Julia, minha chefe, de vez em quando pede minha opinião em uma coisa ou outra, mas como não sou muito boa com esses lances de moda, na maioria das vezes fico em dúvida entre duas ou três peças. Mal de librianas, a indecisão. Então prefiro mesmo só ficar na parte dos textos e legendas para as fotos com modelos.

Tenho algumas amizades no trabalho, mas sou uma pessoa muito tímida e não costumo me abrir muito com alguém. Por isso Roger sempre é obrigado a ouvir meus problemas ou até mesmo minhas imaginações. Sempre converso com ele por mensagem ou até mesmo e-mails quando não posso pegar o celular. Mas não deixo de falar com ele, pois Roger é uma parte alegre e muito importante do meu dia.

Enquanto as horas de trabalho intermináveis passavam, eu só pensava em onde arrumaria um apartamento e como o decoraria, qual cor usaria nas paredes e que tipos de móveis deveria comprar.

Pensava também em Mateo, nas suas incansáveis ligações perdidas e em como ele deve estar se sentindo com nosso término. Eu me sentia mal co aquilo também, mas me sinto livre com minha escolha. Sinto que fiz o certo e que estava presa nessa possível decisão há algum tempo.

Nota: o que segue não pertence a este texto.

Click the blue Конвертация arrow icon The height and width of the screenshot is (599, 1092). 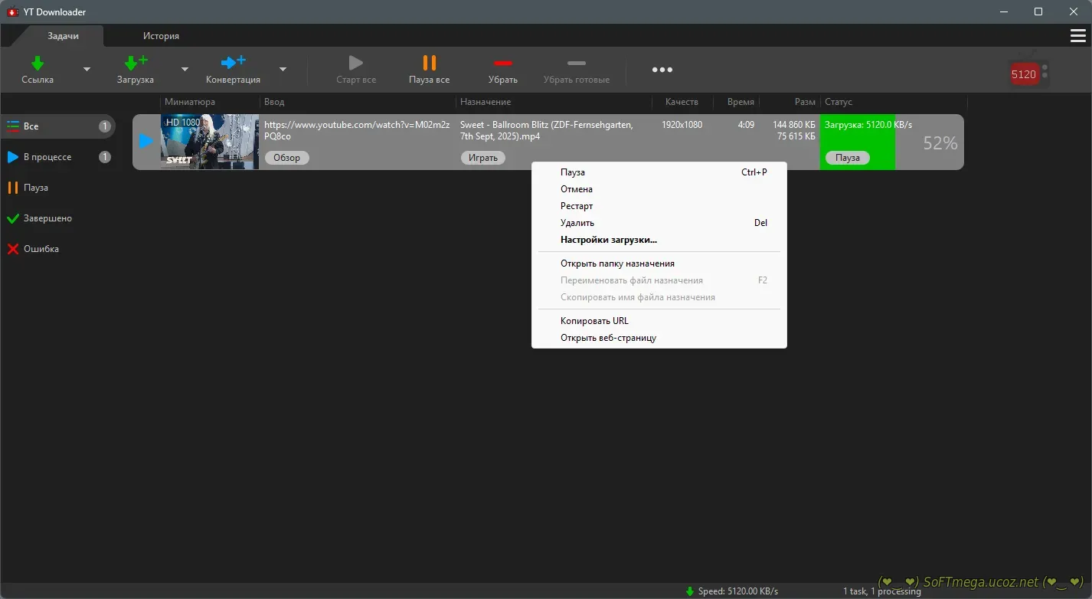pyautogui.click(x=233, y=63)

Precisávamos conversar sobre o apartamento e decidir se vamos vender ou até mesmo alugar e dividir o valor. Eu ainda achava que vender seria a melhor opção, já que me encontrar com ele casualmente não seria uma boa ideia. Mesmo que seja quase impossível, pelo fato de nossas famílias serem muito amigas, mas o quanto for possível, eu evitarei.

Meus devaneios foram interrompidos, quando o barulho de um trovão estrondoso lá fora assustou a todos. Sinal de chuva vindo por aí, mas ainda assim olhei para o relógio e me alegrei ao ver que faltavam apenas dois minutos para o fim do meu expediente. Já comecei a arrumar meus pertences, a dar uma leve retocada no meu batom e ajeitar o cabelo em meu espelho de bolso que carregava para todos os lugares.

O sinal imaginário tocou e eu saí em disparada pelo elevador do prédio, direto para entrada da revista. Lembro que existe um prédio residencial, entre o da revista e o de Roger, que aparenta ter os melhores preços do mercado. Então decido ir até lá e dar uma olhada.

Fui recebida por uma mulher elegante e sorridente, com cabelos lisos e castanhos na altura do ombro. Se apresentou como Helena e perguntou algumas das minhas preferências com relação ao apartamento, e então, me mostrou o que mais se encaixou com minhas respostas.

Era um apartamento compacto, mas não pequeno. A sala acoplada com a cozinha em estilo, com uma pequena área de serviço no canto e a porta do quarto ao lado, assim como a do banheiro. Havia uma porta extensa inteira de vidro que dava para uma varanda simples com vista para uma rua não muito movimentada.